But wait, this is important stuff! You want to be adequately covered if you get in an accident. And you certainly don't want to pay more for car insurance than you should. Maybe waiting for a solution to be beamed into your living room is not the best idea.

How can you stay awake while navigating through this murky subject? Just remember: There is money to be saved. How much? Hundreds, even thousands, per year. For example, one of the authors typed all of his insurance information into a comparative insurance service. The quotes (for very basic coverage on two old cars) ranged from $1,006 to $1,807 — a difference of $801 a year. If you're currently dumping thousands into your insurance company's coffers because of a couple of tickets, an accident or a questionable credit rating, shopping your policy against others may be well worth the effort.

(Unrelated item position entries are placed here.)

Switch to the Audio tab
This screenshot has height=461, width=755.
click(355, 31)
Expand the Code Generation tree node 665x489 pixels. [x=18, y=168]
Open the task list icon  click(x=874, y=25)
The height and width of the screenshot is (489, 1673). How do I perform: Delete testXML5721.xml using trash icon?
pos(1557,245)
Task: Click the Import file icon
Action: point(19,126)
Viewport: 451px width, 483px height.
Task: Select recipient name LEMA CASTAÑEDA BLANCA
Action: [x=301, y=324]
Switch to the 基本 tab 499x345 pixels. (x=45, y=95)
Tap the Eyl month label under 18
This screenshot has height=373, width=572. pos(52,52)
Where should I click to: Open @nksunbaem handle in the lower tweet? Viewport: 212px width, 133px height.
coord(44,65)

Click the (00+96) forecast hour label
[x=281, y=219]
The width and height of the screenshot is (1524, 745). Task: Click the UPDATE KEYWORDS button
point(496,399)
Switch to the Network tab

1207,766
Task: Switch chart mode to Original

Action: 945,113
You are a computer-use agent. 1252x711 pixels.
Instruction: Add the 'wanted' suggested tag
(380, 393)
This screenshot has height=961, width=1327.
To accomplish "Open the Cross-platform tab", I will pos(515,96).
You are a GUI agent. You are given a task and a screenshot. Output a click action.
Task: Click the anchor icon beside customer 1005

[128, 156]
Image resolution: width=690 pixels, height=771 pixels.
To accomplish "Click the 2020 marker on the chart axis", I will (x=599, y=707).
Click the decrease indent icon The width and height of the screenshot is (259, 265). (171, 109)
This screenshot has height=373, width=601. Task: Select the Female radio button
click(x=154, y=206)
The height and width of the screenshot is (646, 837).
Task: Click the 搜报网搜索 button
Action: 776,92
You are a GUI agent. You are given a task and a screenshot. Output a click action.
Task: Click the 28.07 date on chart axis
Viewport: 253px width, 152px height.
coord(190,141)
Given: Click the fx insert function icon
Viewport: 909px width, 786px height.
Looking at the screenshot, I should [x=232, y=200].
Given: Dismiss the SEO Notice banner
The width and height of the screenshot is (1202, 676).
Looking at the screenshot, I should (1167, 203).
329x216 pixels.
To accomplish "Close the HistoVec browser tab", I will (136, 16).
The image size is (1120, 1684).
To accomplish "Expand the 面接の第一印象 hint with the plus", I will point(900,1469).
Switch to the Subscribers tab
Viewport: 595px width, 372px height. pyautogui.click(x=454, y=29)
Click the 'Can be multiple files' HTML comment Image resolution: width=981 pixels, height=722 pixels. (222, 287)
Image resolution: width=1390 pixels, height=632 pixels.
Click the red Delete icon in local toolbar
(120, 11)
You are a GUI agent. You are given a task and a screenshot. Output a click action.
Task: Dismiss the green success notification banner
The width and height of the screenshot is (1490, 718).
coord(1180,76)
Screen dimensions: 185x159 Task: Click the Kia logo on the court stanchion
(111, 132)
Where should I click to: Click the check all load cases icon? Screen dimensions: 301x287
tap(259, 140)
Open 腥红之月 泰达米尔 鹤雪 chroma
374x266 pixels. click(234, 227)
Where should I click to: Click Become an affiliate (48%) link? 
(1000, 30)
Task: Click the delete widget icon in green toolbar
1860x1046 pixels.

Look at it this way — you can convert the money you save into the purchase of something you've lusted after for a long time. Hold that goal in your mind. Now, let's begin.

Before you can shop for something, you have to decide what you need. The first step in finding the right auto insurance for you is to figure out the amount of coverage you need. This varies from state to state. So take a moment to find out what coverage is required where you live. Make a list of the different types of coverage and then return for the next step. (You will find a list of each state's requirements and an explanation of the various types of insurance in "How Much Auto Insurance Do You Really Need?". Also, check out "Little-Known But Important Insurance Issues" as it has a glossary of basic insurance terminology.)

Now that you know what is required, you can decide what — if anything — you need in addition to that. Some people are quite cautious. They base their lives on worst-case scenarios. Insurance companies love these people. That's because insurance companies know what your chances are of being killed or maimed, and how likely it is for your car to be damaged or stolen. The information the insurance company has collected over previous decades is crunched into "actuarial tables" that give insurance adjustors a quick look at the probability of just about any occurrence.

It is important to keep in mind that the basis of insurance is a difference of opinion between you (the insured) and them (the insurance company). You believe you will, at some point, probably get in an auto accident. The car insurance company believes you probably won't. And the insurance company is willing to take your money to prove you wrong.

So how much auto insurance should you buy beyond your state's minimums?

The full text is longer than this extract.